Apr
28
2009
Content Based Image Retrieval - Google and Similar Image Search | Synaptica Central is a useful critique of the state of Google’s new similar images search, which doesn’t seem to be that good yet. I hope it’s not my fault for ruining their metadata with all the daft things I type into the totally addictive Google Image Labeler!
Apr
01
2009
Google Invests in Pixazza, An AdSense for Images is another neat little crowdsourcing initiative. What interested me the most was this: “As James Everingham, Pixazza’s CTO, states, “No computer algorithm can identify a black pair of Jimmy Choo boots from the 2009 fall collection in the same way a person can. Rather than rely on image analysis algorithms, our platform enlists product experts to drive the process.” ”

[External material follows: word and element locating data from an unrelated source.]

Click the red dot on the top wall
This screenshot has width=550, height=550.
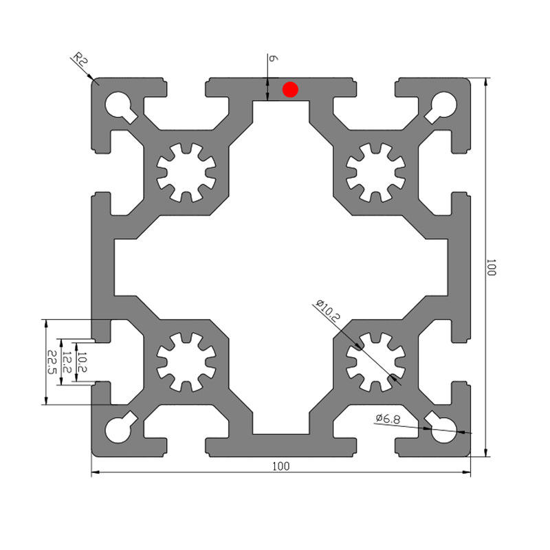click(290, 89)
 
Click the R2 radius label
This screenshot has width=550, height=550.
click(80, 60)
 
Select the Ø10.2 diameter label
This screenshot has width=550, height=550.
click(328, 311)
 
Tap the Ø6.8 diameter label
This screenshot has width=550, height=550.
click(388, 418)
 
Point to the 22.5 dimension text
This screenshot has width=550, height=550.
click(52, 362)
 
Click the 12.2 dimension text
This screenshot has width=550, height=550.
click(67, 362)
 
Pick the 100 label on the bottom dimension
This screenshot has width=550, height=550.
click(281, 466)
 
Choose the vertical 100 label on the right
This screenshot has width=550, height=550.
click(492, 267)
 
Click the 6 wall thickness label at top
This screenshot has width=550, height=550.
click(273, 58)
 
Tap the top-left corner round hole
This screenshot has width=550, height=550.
click(118, 104)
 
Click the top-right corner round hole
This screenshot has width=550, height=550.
click(444, 104)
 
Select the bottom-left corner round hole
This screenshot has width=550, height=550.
click(118, 430)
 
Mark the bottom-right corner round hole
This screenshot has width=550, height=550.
click(444, 430)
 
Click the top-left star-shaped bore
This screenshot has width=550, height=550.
click(186, 173)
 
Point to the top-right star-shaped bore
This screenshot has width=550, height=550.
click(375, 173)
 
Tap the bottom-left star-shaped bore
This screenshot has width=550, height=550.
click(186, 362)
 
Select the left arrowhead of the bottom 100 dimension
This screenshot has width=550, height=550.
click(96, 472)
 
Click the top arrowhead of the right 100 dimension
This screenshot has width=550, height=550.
click(485, 82)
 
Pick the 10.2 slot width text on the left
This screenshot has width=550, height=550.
click(82, 362)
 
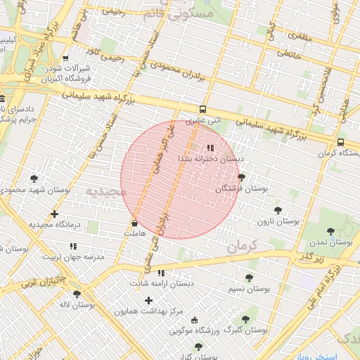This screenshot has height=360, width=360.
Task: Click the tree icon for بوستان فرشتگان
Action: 242,177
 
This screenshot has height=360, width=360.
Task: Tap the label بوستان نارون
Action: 278,221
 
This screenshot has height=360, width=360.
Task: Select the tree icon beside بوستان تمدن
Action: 330,231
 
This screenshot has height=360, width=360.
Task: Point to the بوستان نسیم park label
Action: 250,288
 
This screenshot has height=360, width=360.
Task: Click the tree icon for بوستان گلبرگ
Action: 245,319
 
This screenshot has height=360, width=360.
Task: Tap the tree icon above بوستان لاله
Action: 77,294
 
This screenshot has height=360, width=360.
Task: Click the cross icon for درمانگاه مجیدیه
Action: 54,214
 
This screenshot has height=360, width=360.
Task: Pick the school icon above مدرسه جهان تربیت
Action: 73,246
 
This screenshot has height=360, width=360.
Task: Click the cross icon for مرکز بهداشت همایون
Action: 148,300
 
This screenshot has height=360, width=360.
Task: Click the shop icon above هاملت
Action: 134,223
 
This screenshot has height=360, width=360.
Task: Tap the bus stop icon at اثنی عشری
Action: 202,109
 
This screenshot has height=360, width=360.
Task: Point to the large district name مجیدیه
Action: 106,191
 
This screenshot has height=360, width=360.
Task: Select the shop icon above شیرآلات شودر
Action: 65,58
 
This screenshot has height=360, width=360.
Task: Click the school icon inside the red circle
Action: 210,148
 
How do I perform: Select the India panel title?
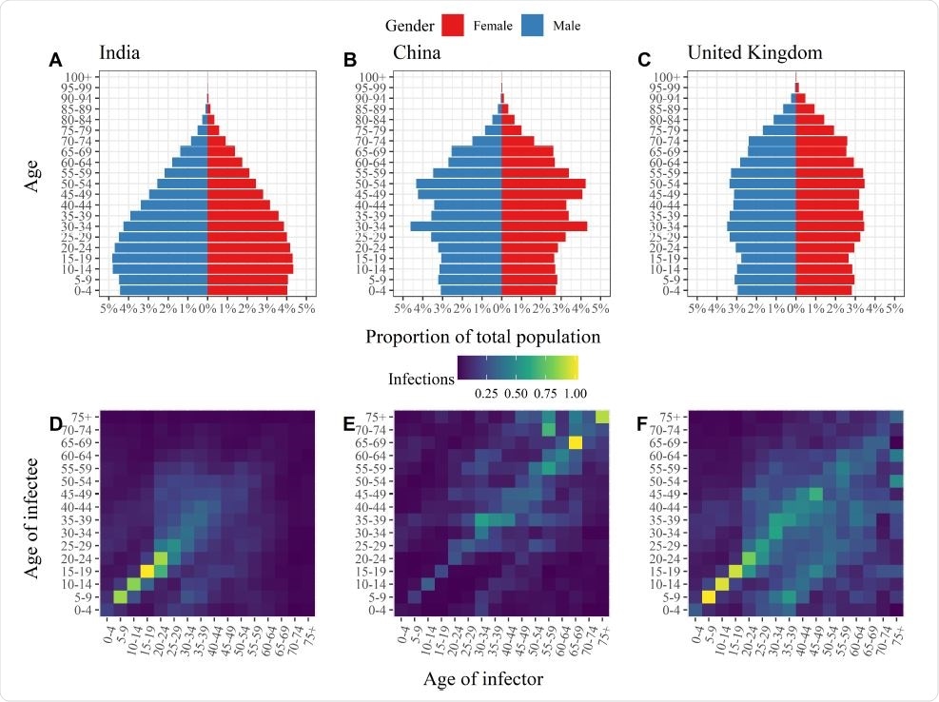click(x=120, y=52)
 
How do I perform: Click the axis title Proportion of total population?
click(x=482, y=337)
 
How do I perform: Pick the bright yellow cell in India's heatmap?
click(x=147, y=571)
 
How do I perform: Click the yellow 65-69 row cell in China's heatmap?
click(x=575, y=442)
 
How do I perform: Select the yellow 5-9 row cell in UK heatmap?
click(x=710, y=597)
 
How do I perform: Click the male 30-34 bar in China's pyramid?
click(x=456, y=226)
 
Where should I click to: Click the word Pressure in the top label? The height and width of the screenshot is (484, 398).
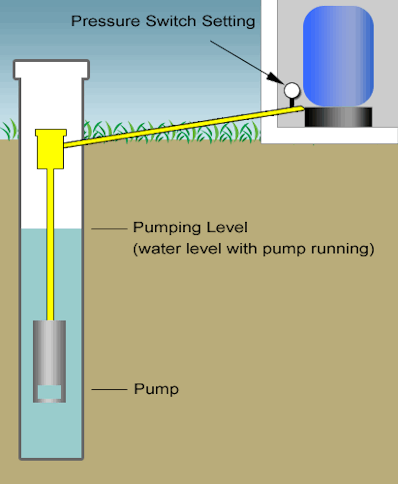105,21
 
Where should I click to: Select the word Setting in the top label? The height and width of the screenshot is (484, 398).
229,22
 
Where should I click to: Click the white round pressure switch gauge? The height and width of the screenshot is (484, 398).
292,90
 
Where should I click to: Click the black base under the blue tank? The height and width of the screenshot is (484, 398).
338,117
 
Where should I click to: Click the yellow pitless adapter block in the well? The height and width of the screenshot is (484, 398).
50,149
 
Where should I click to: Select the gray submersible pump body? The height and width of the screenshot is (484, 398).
49,352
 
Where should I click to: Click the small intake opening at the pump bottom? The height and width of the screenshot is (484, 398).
49,392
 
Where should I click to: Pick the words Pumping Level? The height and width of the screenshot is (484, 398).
190,227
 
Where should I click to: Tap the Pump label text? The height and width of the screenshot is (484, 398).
156,389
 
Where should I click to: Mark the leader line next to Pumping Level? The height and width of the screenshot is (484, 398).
109,229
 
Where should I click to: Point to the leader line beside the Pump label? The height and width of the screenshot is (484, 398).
109,389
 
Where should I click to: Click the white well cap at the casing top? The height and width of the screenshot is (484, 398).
51,69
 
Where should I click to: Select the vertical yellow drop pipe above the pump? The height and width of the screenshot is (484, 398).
50,245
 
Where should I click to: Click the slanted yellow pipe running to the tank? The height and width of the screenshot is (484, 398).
184,127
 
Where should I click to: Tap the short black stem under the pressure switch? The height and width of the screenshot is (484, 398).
292,102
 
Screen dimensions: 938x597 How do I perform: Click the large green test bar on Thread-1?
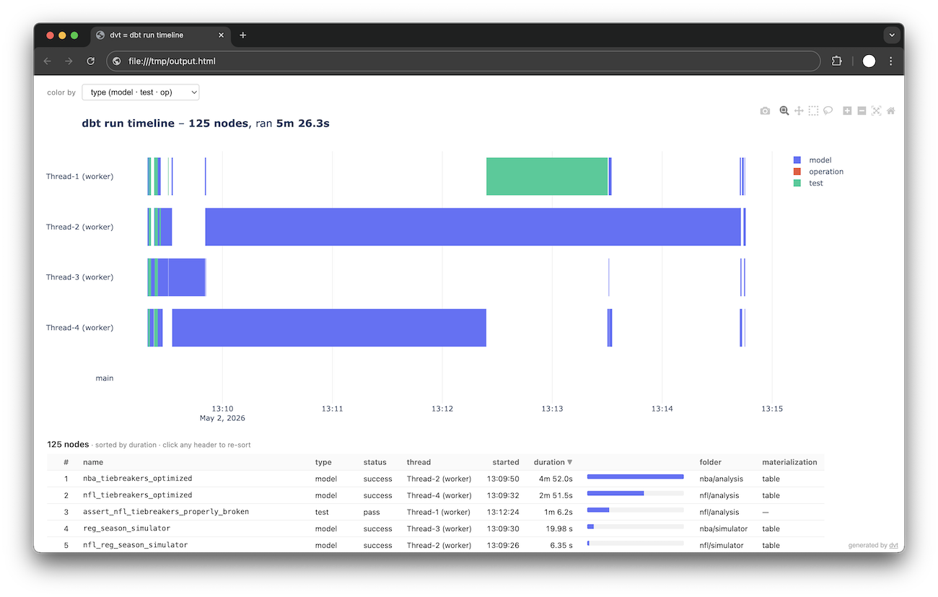[546, 176]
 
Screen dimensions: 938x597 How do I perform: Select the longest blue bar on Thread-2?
[473, 227]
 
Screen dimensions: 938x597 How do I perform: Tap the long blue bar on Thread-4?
[329, 328]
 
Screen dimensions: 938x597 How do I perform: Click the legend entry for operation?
[818, 171]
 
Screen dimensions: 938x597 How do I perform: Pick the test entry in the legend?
[808, 183]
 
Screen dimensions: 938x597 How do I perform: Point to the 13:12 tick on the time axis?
[442, 409]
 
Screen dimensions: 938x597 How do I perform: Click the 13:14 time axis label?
[662, 409]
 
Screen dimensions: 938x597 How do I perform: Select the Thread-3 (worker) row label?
[79, 277]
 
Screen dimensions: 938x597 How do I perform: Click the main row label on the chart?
[105, 378]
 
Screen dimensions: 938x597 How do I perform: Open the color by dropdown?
[141, 92]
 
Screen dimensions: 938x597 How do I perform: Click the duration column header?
[553, 462]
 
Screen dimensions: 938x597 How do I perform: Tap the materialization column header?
[789, 462]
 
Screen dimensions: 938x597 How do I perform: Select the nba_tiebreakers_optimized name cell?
[137, 478]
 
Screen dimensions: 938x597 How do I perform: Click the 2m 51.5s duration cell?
[556, 495]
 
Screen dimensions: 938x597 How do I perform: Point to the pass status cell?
[372, 512]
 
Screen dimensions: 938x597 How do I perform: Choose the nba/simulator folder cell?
[723, 528]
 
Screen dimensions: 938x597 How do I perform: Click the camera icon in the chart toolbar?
[765, 110]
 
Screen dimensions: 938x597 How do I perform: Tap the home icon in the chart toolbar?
[890, 110]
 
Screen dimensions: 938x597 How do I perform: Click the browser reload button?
[90, 61]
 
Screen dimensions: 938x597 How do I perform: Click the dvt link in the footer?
[893, 545]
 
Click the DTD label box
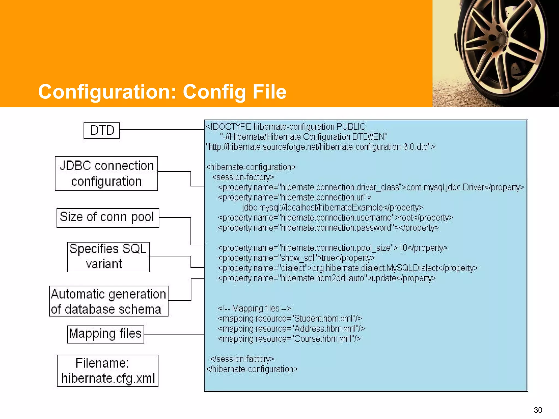(102, 130)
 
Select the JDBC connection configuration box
(106, 173)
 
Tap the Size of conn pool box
(108, 218)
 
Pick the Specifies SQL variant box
(108, 257)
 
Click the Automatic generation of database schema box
(109, 301)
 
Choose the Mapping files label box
(106, 334)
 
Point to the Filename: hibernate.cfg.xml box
(108, 370)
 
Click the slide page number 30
(538, 410)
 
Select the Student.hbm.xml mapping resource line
(290, 319)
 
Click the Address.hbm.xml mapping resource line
(291, 329)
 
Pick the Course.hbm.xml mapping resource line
(289, 339)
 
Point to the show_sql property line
(296, 258)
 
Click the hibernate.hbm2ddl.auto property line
(327, 278)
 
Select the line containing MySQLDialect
(347, 268)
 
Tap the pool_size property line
(332, 248)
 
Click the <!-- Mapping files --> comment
(254, 309)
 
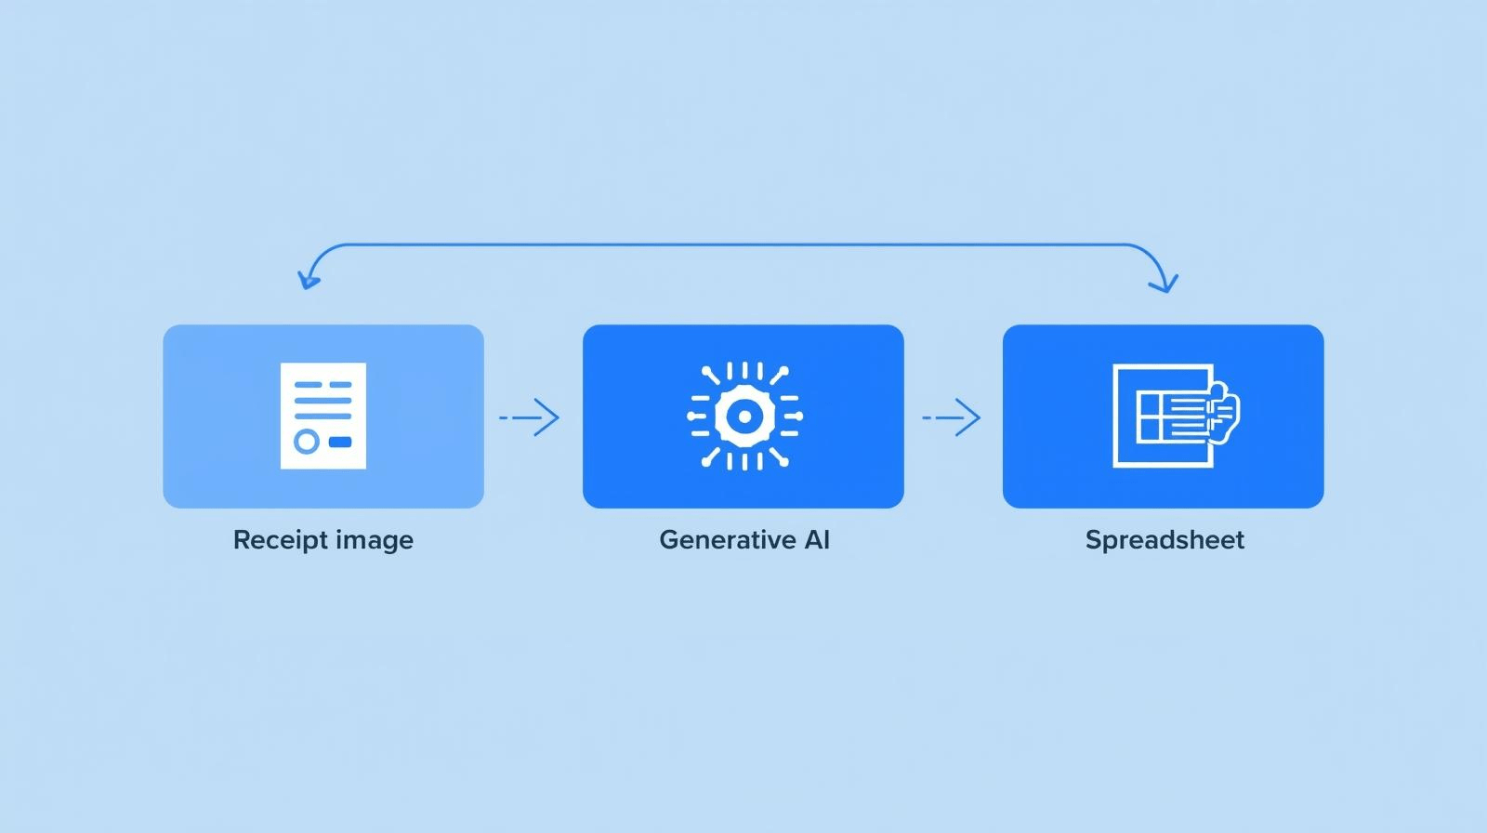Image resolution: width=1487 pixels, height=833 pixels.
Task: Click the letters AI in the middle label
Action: tap(814, 540)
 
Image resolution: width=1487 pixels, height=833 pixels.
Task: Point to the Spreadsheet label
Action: tap(1164, 540)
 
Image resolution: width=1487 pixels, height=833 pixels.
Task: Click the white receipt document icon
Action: tap(323, 416)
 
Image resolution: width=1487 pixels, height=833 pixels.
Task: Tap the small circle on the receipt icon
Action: tap(307, 441)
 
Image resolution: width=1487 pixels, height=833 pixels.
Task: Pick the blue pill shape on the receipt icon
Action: tap(340, 442)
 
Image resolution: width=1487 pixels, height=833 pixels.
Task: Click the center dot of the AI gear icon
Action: tap(744, 416)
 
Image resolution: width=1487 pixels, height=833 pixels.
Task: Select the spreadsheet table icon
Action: tap(1162, 416)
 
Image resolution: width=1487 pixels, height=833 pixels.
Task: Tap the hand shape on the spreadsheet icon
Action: tap(1225, 412)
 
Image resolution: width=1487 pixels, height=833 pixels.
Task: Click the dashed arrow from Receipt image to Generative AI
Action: tap(530, 417)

In other words, they are paying indexers/cataloguers. Not very much, it’s true, but it is still good to see someone in tech admitting that old fashioned human beings still have their uses! Image recognition algorithms are getting better all the time, but we haven’t even really conquered text processing yet.
Sep
22
2008
New method for building multilingual ontologies appeared on AlphaGalileo.Org - the Internet-based news centre for European science, engineering and technology. Researchers at the Universidad Politécnica de Madrid’s School of Computing (FIUPM) claim to have created a language-independent ontology-building tool. I think it will work very well for consistent well-structured information - for example in catalogues and directories - but it seems to me that it is essentially being an “auto-indexer” that only really works if you control linguistic forms, and perhaps even vocabulary, very tightly. That’s great - and means plenty of work for editors making sure everything is neat, tidy, and consistent to suit the system - but isn’t it going to be an awful lot of work? Or am I massively missing the point?
Mar
29
2008
Reuters Wants The World To Be Tagged. This article on the ReadWrite Web blog is about the new API (does anyone else pronounce this “appy”?) sent out into the world by Reuters. They are hoping it will encourage tagging of articles in a way they can then harvest. It sounds like it is fairly basic at the moment - it is only recognising a few bits and pieces like people and places. It would be interesting to see how well it does with people like Jack London and places like Congo (Brazzaville) and Congo (Kinshasa). When I worked on a similar project we had lots of problems disambiguating the Guineas (Papua New, Equatorial, etc) and Salvadors (El or San) in particular. I assume they have lots of authority files backed up by rules that will sort all those out. It would be nice to see “under the bonnet” as it were!